What you have to do: Transcribe the whole listing exactly, but do not carry over its pictures.

Records for the exercise:

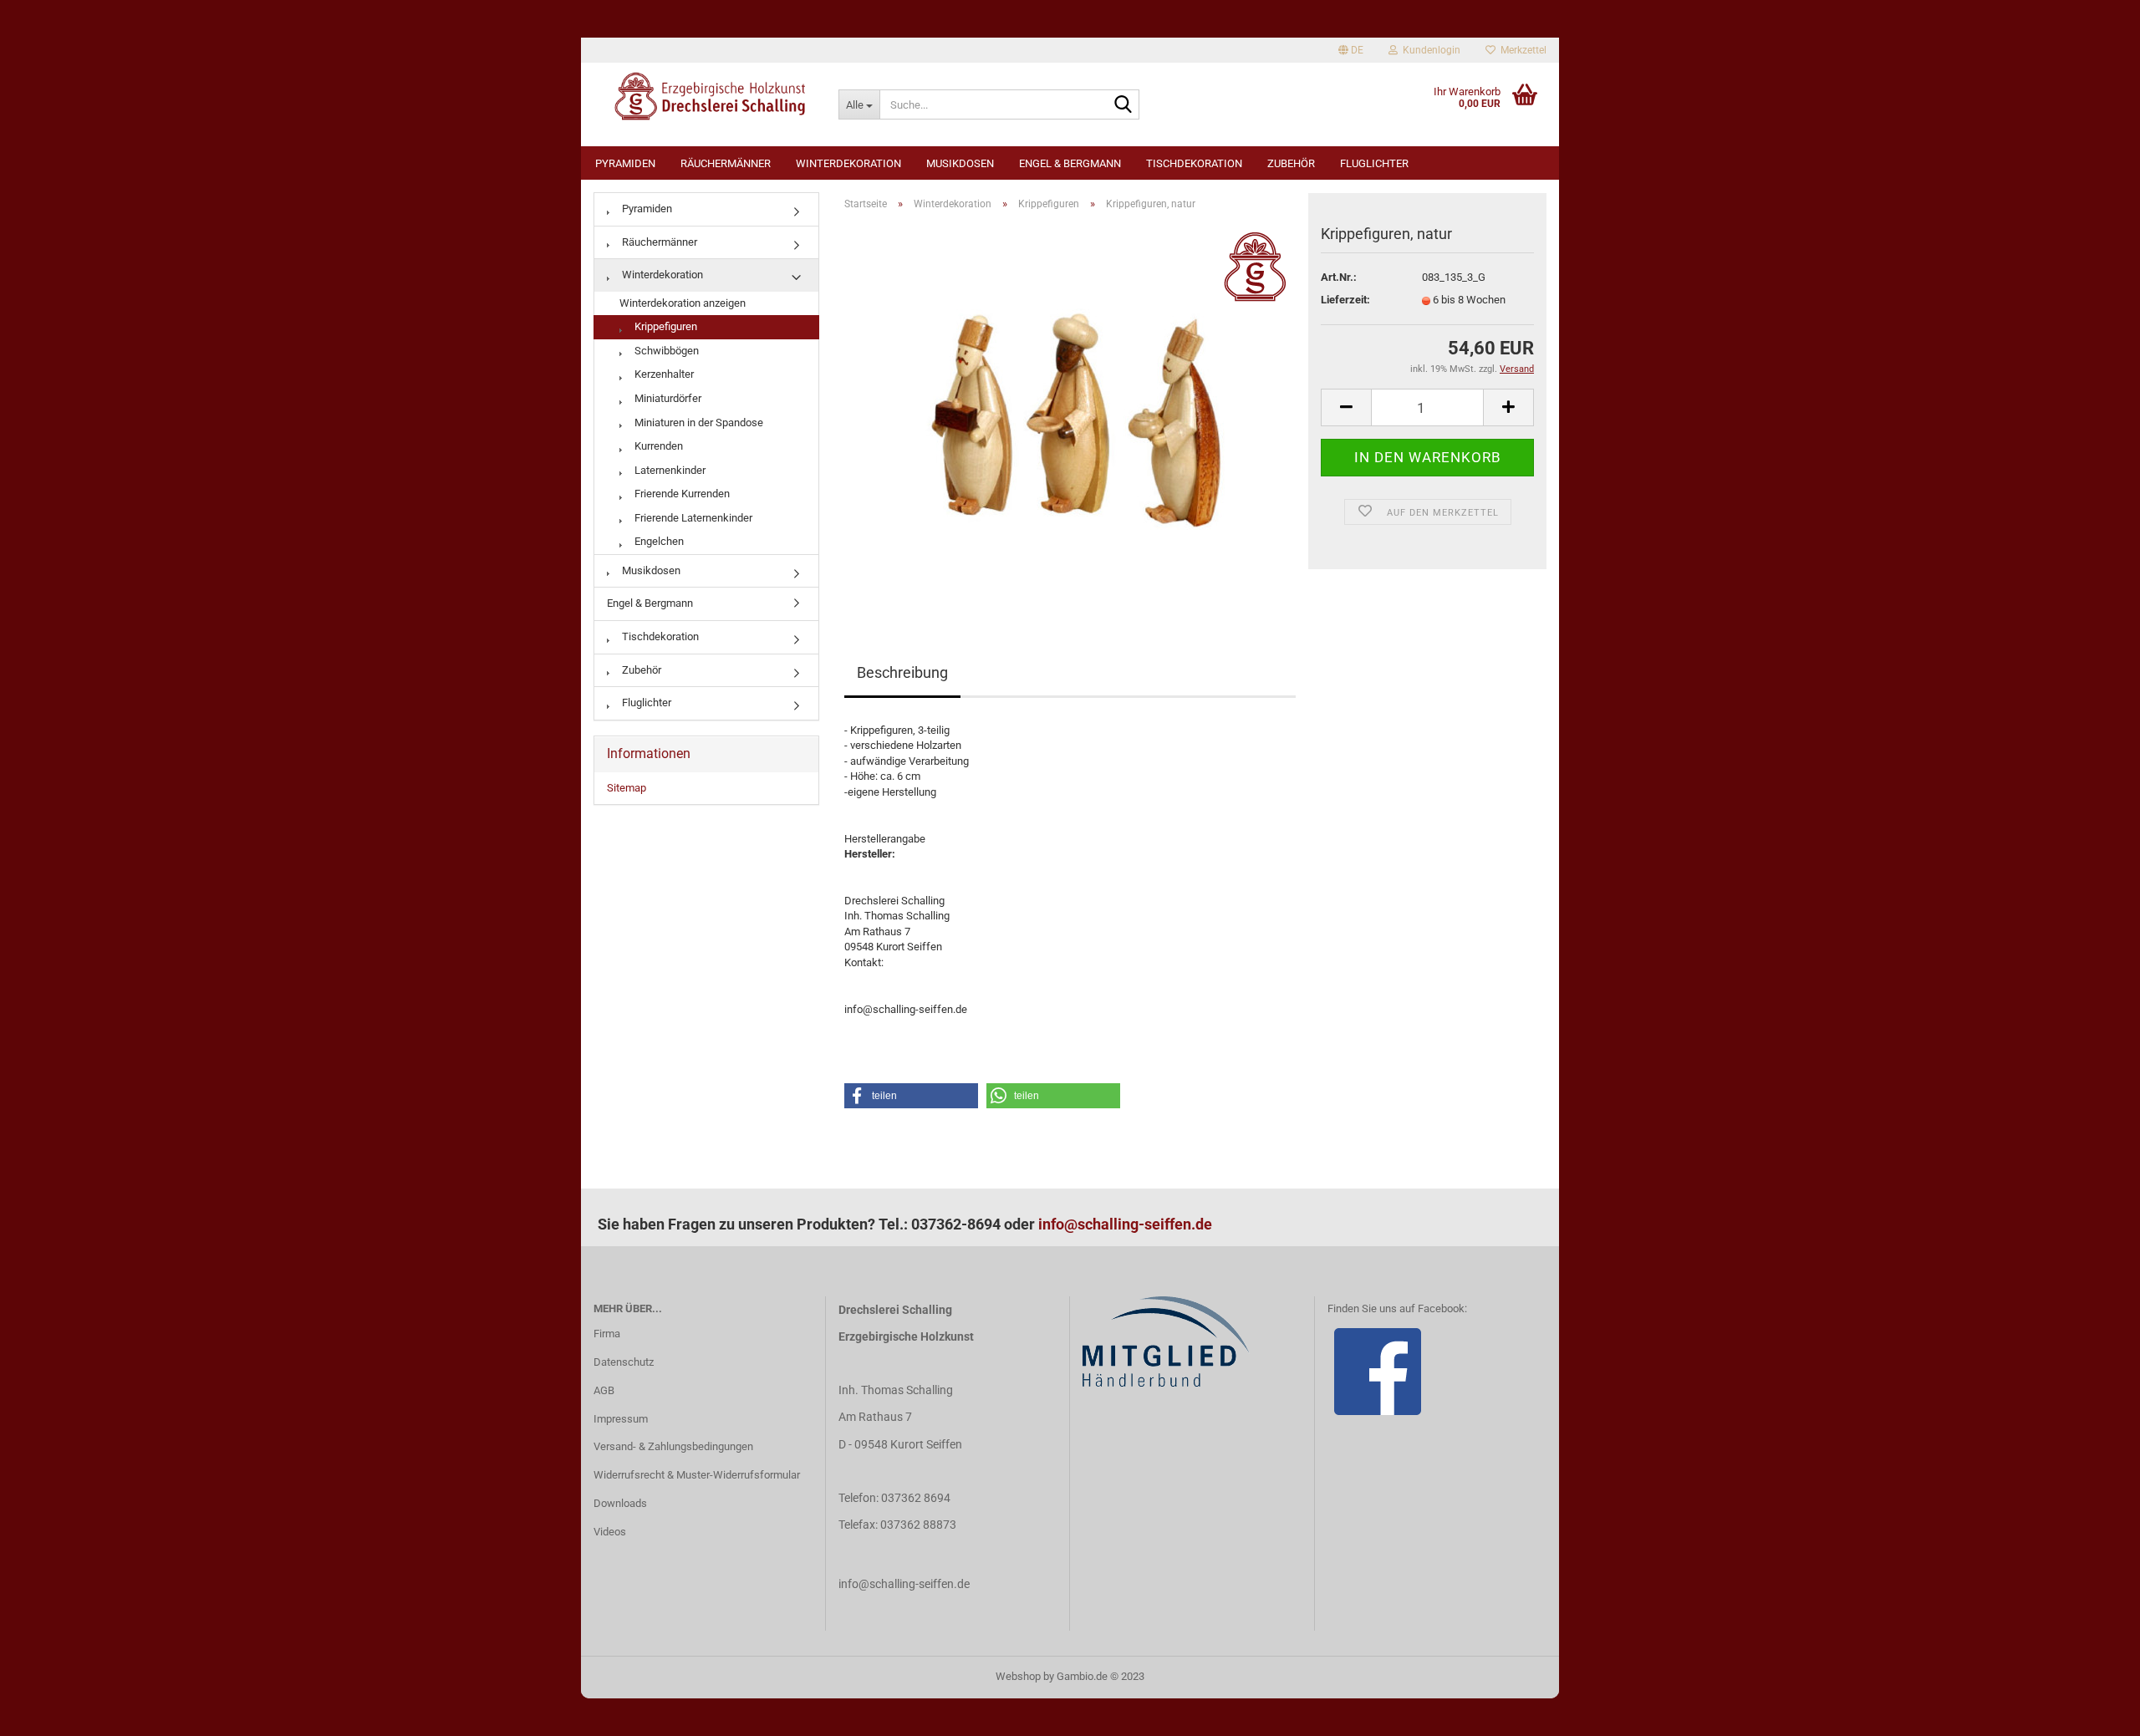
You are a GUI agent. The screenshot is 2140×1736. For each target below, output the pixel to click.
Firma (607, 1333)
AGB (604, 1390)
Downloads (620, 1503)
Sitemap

Reply to the task:
You are a GUI agent. The screenshot is 2140×1736. For each target below, output the pixel to click.
Firma (607, 1333)
AGB (604, 1390)
Downloads (620, 1503)
Sitemap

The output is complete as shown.